EXERCISE PROMPT
Looking through the listing that follows, count the lines that contain "axis" and give only that number.

PROVIDED INFORMATION

════

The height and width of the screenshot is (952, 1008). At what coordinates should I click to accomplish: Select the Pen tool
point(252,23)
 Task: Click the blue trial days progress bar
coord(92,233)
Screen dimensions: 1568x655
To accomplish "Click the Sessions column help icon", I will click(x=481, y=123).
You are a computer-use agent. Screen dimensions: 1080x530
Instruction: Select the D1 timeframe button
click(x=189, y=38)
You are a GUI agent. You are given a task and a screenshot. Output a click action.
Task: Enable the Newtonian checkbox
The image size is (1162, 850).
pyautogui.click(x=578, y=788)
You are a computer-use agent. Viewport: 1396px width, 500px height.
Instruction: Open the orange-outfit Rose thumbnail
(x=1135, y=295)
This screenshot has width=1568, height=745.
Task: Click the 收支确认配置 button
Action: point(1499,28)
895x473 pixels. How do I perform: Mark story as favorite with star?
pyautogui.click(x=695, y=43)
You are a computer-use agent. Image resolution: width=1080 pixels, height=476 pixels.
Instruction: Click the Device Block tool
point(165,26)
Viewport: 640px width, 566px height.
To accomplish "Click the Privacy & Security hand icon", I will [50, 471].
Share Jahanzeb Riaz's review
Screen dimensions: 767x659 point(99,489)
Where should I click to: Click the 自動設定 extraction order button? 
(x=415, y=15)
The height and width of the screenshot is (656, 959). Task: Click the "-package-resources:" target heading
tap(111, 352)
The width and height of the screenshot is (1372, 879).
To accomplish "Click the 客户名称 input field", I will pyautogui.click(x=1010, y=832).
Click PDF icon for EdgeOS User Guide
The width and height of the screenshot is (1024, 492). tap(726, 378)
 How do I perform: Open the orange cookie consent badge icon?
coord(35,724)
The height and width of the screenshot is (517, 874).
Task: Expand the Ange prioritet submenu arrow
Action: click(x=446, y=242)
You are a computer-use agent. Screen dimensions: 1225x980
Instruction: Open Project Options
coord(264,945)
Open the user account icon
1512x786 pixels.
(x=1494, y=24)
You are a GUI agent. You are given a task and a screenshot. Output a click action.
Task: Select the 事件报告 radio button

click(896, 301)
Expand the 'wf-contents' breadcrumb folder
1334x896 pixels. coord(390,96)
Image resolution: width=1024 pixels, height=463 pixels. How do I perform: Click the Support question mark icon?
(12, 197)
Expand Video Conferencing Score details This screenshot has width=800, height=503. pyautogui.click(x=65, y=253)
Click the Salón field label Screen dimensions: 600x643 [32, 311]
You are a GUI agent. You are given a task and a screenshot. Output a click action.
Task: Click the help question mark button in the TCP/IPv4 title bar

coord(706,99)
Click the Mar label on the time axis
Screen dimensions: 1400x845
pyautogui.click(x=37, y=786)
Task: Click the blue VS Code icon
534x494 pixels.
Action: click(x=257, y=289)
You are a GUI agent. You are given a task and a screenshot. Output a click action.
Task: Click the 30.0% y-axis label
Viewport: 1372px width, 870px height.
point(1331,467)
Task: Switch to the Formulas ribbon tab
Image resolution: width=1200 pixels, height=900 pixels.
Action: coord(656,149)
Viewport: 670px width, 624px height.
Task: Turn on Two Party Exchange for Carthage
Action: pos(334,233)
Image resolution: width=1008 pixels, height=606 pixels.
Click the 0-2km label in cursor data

════

YOUR SOLUTION
2